Challenges to China-Caucasian Trade Relations
However, against the backdrop of institutional improvements, one must point out that there is not much to trade between China and the Caucasian republics, with the odds very much in China’s favor. Even for Azerbaijan, where petroleum and gas related products formed a steady source of export earnings, China enjoyed a surplus of 216 million USD in 2015, with Azerbaijan only exporting 14.66 million USD worth of materials to China in the first half of 2016 (while importing 258 million USD). Figures for Georgia in 2016 were generally similar, with a Chinese surplus of 344 million USD. Sino-Armenian trade figures are even lower with total trade volume for 2015 at 454 million USD and a surplus of 267.21 million USD for China although these numbers placed China as Armenia’s second largest foreign trade partner. Thus, the Caucasian republics must look to improved transportation links and expected transit fees to improve their trade positions with China, barring a significant surge in commodity prices (oil and gas for Azerbaijan, copper for Armenia).

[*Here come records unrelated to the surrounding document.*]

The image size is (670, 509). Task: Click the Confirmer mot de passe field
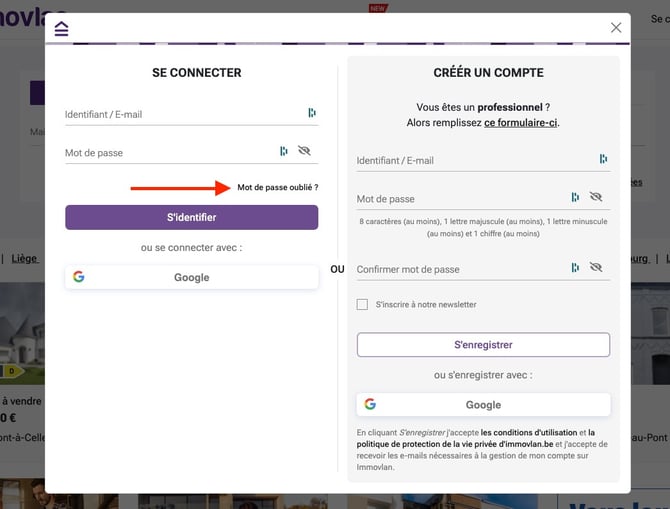coord(460,269)
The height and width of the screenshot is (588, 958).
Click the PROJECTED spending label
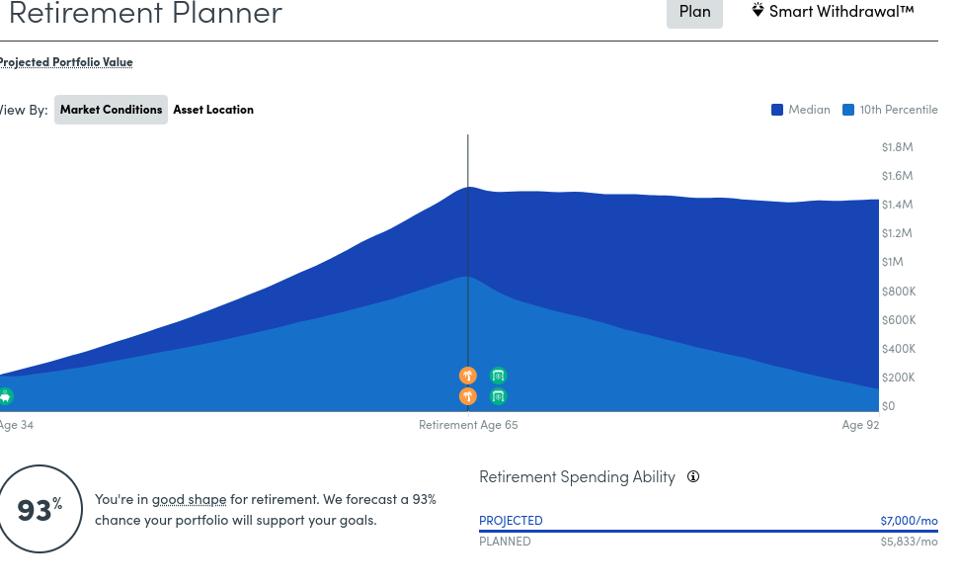point(511,521)
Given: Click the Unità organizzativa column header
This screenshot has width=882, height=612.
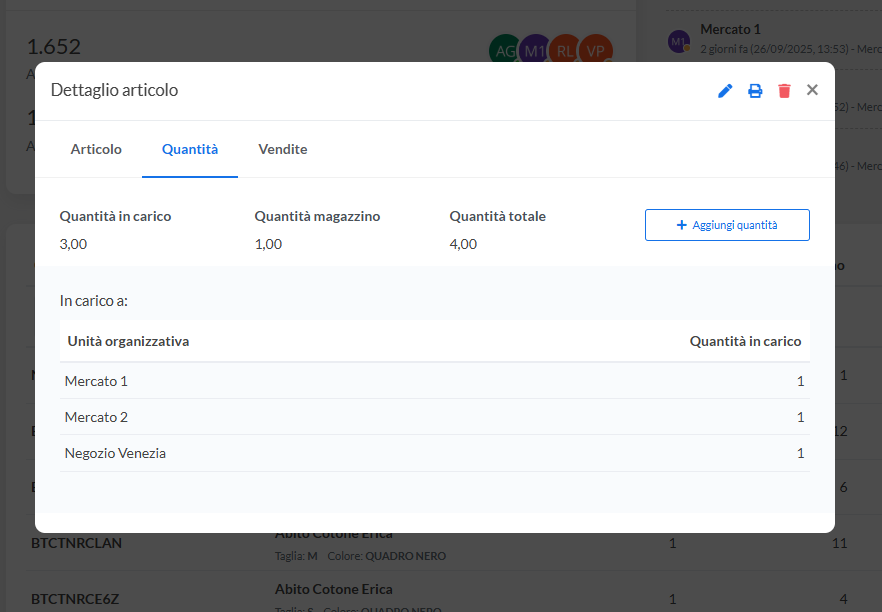Looking at the screenshot, I should pyautogui.click(x=128, y=341).
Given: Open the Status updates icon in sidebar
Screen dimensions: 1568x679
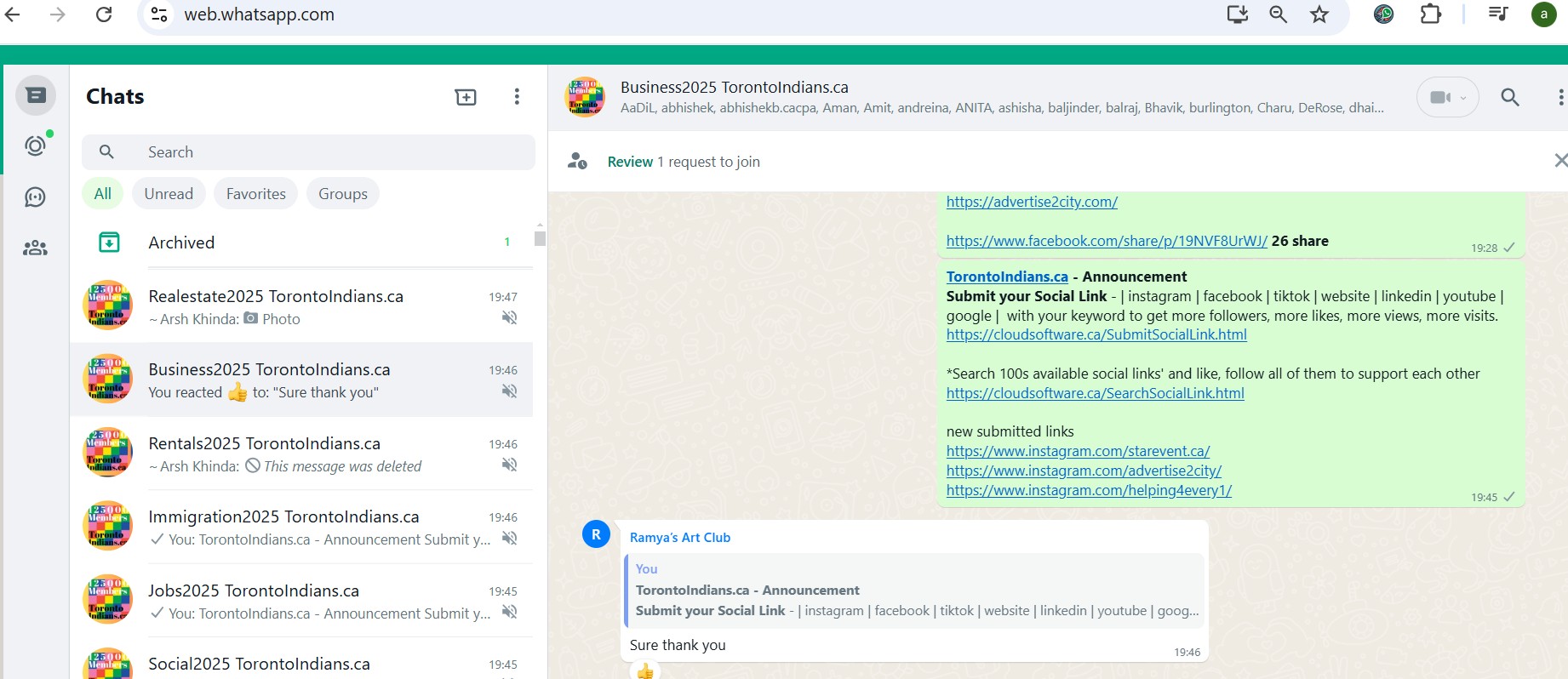Looking at the screenshot, I should click(x=36, y=146).
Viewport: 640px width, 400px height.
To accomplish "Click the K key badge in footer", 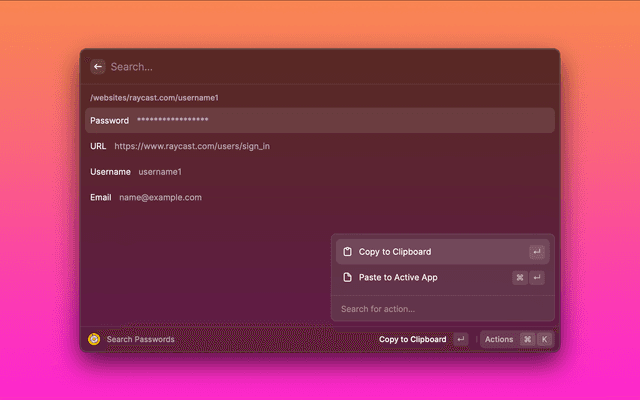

However, expectations of gains from the “One Belt, One Road” project is contingent on the inauguration of the long-delayed Kars-Tbilisi-Baku railway as well as the speed of port facility improvements in both Azerbaijan and Georgia. Although politicians from these countries have pledged cooperation in streamlining customs processes along the route, it is difficult to comment on how it will be carried out on the ground. Furthermore, an increase in trade figures also assumes a degree of political stability in the region, not only concerning Georgia’s fraught relations with Russia, Azerbaijan’s tense relations with Armenia, but also concerning domestic Turkish politics and competing sovereignty claims to the Caspian Sea, a key link in the transportation process. Given these potential gridlocks (and China’s limited sway in this region), it is perhaps just as well that Xi Jinping did not talk up the Silk Road at Davos.